**TASK BRIEF**
Whenever a line in the entries below contains "height", copy that line.

+++

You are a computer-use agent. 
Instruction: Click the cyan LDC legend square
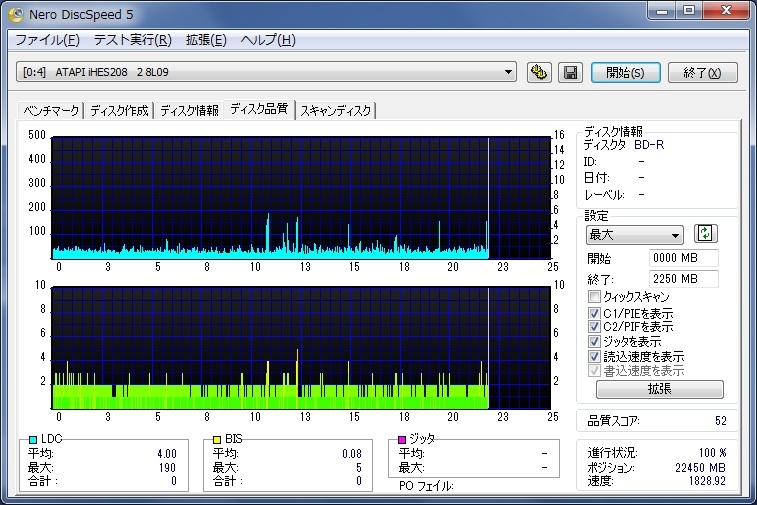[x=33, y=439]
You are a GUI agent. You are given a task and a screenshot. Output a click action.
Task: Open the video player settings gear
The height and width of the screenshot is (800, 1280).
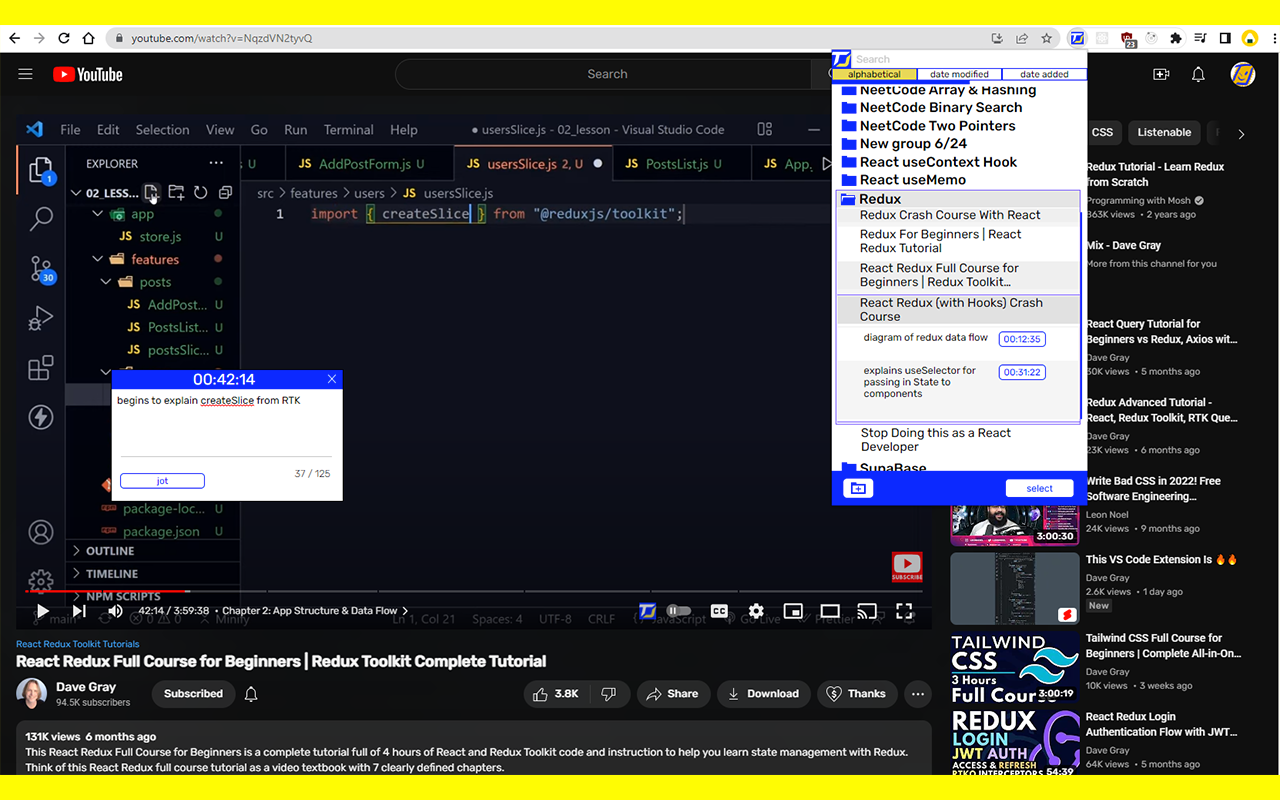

+++

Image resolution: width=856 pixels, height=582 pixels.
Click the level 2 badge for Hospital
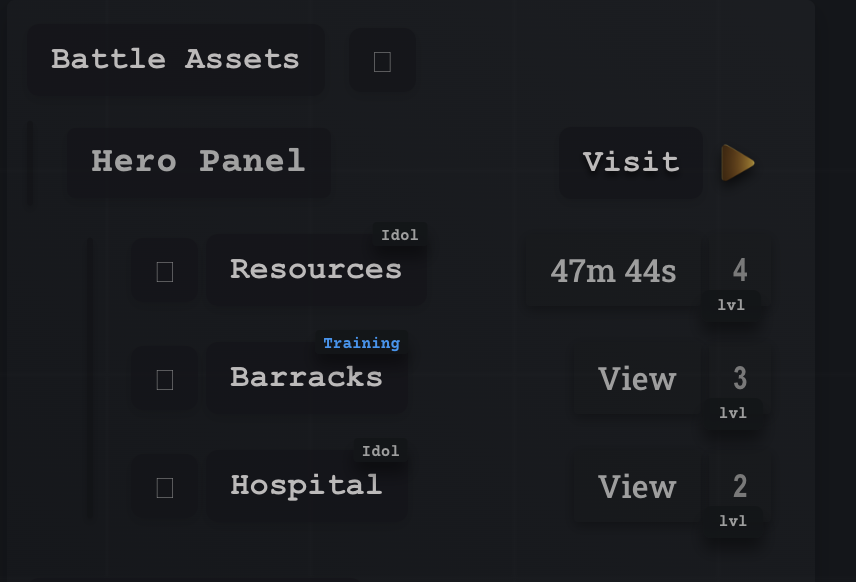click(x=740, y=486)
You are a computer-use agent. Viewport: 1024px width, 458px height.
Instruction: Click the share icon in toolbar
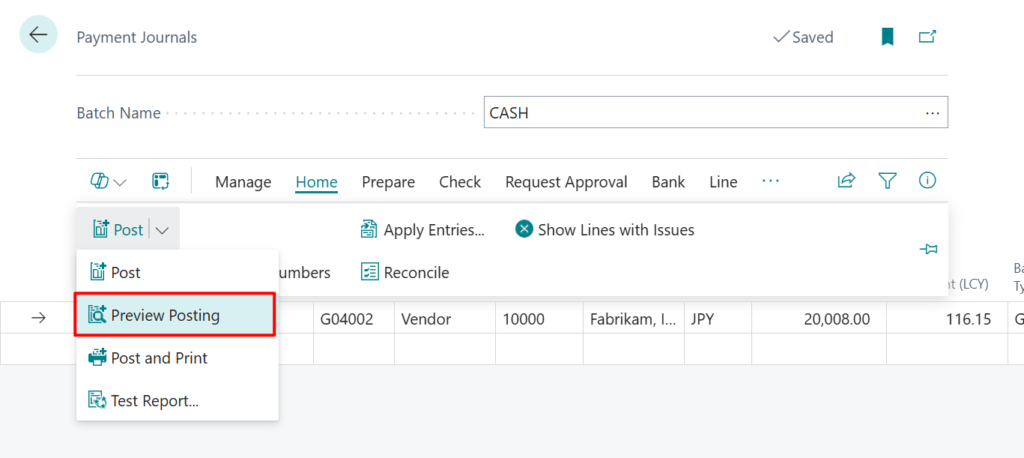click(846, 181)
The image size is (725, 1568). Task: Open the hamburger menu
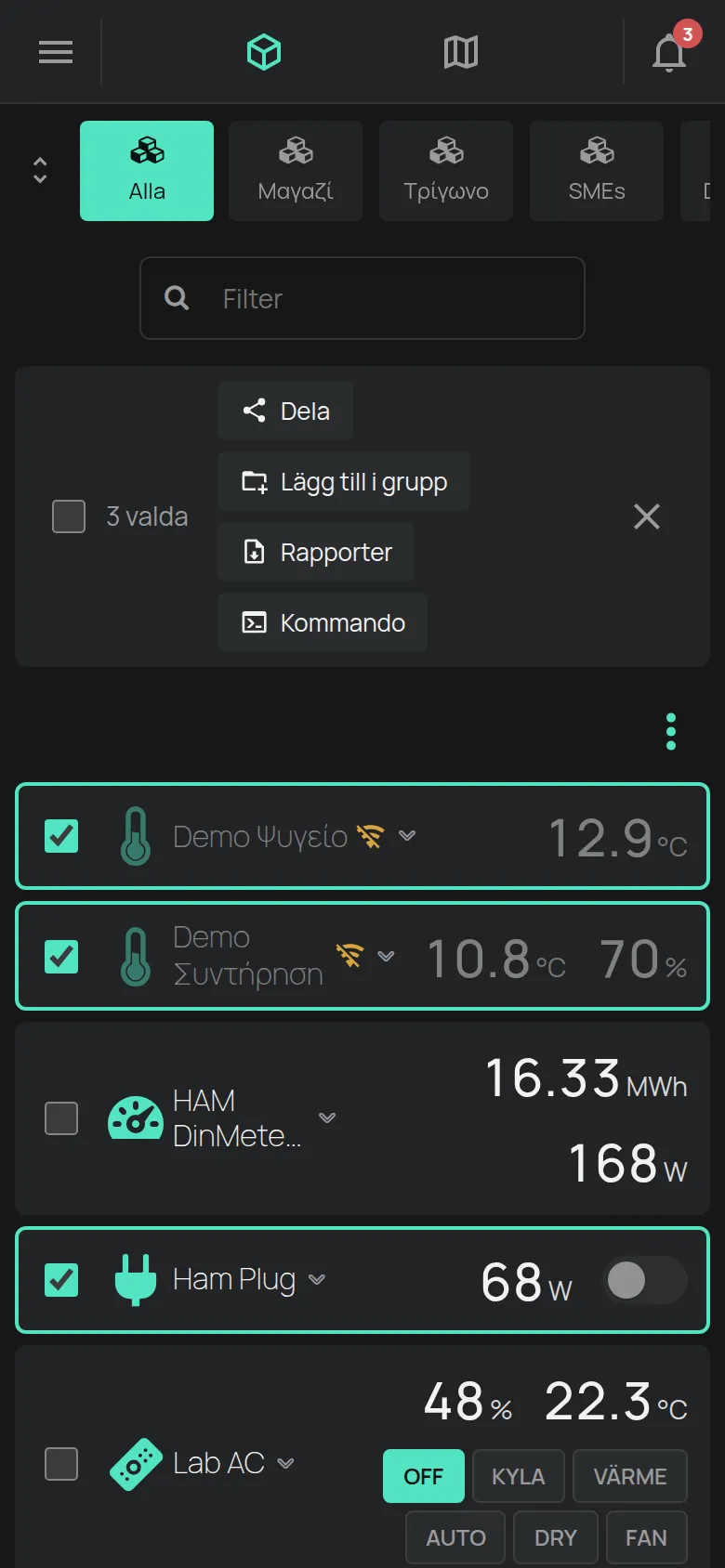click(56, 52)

+++

**ANSWER BELOW**
The height and width of the screenshot is (800, 1280).
Image resolution: width=856 pixels, height=582 pixels.
You are a computer-use agent. Viewport: 1024px width, 458px height.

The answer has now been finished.